In the entries below, how many lines contain the string "slot"? Respond with the number only.

::: Material shown :::

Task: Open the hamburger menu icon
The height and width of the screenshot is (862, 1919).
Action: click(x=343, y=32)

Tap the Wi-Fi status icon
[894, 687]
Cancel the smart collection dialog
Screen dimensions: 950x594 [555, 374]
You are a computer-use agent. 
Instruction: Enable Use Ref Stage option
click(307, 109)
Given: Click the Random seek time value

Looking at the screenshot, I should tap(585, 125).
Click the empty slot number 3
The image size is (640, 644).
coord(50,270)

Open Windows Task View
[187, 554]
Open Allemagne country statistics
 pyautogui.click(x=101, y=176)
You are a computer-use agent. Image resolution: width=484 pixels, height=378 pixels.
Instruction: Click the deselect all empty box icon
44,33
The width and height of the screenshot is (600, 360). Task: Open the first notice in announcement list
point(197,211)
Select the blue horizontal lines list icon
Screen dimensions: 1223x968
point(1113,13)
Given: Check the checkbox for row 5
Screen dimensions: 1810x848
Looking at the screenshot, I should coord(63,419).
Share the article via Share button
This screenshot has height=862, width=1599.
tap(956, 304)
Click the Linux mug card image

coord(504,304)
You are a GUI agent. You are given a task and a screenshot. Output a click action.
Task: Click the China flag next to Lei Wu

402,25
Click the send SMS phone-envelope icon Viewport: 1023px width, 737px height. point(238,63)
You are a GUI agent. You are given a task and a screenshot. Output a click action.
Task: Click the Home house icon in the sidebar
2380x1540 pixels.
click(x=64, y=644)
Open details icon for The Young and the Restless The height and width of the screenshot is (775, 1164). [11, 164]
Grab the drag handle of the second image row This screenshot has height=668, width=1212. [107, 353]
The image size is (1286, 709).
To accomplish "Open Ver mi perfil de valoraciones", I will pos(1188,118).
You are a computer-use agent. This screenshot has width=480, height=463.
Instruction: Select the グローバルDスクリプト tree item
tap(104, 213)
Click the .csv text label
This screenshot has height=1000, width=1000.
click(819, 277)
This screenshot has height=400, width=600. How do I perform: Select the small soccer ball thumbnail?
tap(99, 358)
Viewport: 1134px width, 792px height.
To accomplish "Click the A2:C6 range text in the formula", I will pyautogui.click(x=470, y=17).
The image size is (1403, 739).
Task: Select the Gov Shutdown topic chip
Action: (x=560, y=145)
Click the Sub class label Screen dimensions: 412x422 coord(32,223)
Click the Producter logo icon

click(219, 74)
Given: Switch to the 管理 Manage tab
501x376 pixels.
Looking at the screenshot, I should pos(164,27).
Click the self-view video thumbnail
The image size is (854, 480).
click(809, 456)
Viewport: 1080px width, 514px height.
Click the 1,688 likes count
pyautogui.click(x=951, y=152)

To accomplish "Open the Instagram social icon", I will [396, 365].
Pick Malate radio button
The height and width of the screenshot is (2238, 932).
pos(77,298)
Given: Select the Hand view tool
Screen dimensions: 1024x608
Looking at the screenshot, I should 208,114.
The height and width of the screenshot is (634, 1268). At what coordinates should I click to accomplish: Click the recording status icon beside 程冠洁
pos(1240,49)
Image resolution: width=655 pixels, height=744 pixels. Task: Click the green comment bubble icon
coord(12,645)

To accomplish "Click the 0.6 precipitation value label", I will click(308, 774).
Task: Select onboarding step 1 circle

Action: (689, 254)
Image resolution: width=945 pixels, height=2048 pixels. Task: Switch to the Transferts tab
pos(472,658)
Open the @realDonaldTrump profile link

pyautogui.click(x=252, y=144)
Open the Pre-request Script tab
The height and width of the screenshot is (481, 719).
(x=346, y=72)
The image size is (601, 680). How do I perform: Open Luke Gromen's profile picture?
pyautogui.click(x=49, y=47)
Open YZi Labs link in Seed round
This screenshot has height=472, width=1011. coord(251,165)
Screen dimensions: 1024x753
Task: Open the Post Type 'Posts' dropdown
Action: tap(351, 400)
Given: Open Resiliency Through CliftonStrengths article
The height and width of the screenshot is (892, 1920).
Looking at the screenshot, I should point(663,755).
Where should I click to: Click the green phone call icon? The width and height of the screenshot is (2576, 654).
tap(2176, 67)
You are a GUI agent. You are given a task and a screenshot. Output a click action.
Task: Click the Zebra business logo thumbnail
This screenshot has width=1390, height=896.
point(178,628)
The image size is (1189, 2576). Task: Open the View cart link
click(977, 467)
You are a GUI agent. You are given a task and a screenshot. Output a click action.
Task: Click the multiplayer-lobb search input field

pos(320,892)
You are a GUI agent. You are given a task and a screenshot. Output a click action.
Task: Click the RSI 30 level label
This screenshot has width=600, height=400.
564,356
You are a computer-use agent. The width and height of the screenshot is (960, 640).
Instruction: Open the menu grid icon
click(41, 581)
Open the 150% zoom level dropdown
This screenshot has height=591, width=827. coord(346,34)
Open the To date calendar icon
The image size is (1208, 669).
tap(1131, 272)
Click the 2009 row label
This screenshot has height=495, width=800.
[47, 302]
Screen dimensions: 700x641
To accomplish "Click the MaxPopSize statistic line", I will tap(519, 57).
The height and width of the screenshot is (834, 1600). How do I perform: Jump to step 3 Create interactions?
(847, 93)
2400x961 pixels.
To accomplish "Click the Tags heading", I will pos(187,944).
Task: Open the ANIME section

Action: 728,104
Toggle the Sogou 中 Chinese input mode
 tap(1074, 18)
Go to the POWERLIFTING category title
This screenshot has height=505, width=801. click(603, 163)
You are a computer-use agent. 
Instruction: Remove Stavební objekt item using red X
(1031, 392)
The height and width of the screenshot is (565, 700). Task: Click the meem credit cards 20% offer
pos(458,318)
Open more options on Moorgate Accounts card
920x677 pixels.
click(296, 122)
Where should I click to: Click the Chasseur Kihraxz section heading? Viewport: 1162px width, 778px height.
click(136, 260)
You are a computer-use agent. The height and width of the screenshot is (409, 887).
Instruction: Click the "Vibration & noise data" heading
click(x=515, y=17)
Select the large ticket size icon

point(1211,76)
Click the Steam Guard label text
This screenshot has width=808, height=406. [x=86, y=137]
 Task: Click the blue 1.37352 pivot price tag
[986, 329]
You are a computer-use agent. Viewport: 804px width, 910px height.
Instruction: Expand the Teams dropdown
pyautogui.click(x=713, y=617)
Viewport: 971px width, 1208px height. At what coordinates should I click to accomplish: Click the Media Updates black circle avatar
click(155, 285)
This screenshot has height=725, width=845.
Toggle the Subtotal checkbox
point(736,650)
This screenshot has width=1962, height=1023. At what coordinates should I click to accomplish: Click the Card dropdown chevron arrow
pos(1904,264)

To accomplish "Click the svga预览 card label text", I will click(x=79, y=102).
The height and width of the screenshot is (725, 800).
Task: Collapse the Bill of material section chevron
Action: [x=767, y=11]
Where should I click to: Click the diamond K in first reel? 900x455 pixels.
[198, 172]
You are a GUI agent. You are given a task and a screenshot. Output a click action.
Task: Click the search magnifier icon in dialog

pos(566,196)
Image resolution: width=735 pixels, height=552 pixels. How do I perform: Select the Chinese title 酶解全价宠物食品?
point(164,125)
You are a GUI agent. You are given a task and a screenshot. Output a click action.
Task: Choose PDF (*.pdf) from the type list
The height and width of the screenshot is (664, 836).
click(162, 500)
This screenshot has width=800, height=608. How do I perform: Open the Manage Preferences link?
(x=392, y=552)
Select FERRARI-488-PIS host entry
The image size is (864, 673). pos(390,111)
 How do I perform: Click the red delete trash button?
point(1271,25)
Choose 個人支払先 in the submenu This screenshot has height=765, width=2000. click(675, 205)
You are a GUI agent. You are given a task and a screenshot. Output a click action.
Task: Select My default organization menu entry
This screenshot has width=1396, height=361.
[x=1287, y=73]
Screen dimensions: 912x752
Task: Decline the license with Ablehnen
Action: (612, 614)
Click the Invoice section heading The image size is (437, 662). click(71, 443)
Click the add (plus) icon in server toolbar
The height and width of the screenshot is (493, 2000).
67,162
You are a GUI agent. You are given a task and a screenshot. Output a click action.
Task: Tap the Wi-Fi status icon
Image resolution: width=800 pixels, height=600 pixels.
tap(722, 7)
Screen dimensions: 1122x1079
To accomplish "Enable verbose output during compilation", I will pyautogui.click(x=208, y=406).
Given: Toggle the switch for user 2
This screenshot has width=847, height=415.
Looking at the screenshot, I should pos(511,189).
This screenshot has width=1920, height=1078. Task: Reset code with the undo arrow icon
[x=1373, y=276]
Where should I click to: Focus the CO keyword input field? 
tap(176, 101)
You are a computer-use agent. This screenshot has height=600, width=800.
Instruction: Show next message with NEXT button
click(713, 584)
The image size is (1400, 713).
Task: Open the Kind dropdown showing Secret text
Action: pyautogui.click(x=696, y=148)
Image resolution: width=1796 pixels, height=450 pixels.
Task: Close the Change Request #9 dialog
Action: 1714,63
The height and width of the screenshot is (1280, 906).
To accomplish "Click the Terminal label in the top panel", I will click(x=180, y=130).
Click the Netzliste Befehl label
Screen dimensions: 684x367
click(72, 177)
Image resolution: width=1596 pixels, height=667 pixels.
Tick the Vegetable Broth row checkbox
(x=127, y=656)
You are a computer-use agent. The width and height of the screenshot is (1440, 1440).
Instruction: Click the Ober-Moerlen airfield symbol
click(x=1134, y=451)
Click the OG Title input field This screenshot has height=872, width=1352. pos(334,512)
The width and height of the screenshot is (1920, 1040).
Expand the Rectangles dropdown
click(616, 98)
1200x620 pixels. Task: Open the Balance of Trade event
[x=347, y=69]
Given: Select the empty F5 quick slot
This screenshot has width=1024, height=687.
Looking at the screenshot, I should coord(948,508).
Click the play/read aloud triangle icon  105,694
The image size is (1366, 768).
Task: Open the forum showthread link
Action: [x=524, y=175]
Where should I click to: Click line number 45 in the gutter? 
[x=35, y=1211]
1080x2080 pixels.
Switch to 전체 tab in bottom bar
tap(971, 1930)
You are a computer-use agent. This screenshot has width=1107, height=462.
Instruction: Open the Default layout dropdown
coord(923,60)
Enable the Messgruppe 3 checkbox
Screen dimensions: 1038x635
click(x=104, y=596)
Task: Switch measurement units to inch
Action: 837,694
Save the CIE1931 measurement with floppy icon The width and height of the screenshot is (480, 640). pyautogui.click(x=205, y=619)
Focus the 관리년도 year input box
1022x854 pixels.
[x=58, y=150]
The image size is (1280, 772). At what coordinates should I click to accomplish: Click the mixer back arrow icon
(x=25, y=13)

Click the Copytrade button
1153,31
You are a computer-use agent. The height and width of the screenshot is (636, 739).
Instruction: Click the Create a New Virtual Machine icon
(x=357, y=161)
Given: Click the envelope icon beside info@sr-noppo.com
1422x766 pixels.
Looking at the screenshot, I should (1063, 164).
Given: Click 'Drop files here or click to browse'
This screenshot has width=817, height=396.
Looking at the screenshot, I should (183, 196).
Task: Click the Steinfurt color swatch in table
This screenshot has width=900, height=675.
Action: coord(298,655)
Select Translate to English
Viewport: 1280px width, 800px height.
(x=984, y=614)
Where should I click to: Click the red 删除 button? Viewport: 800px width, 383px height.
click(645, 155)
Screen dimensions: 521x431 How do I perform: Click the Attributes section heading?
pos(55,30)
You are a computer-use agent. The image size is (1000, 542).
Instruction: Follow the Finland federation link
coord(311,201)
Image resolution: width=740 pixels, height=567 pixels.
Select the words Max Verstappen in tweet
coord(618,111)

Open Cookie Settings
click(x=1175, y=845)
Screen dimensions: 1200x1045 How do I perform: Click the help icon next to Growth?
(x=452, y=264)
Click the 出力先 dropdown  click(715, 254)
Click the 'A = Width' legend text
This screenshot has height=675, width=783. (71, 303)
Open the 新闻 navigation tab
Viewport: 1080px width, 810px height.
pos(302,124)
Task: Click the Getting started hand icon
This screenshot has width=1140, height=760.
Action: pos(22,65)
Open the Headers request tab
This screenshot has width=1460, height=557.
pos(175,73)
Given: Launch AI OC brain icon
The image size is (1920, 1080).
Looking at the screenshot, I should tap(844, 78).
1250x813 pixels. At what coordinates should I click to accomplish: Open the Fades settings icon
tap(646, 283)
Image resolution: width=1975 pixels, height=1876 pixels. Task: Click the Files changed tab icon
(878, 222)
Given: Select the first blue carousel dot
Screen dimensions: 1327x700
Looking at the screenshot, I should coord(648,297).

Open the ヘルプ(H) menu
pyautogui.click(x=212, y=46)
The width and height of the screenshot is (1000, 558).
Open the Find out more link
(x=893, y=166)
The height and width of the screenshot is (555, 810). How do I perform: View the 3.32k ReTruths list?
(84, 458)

:::

> Task result
2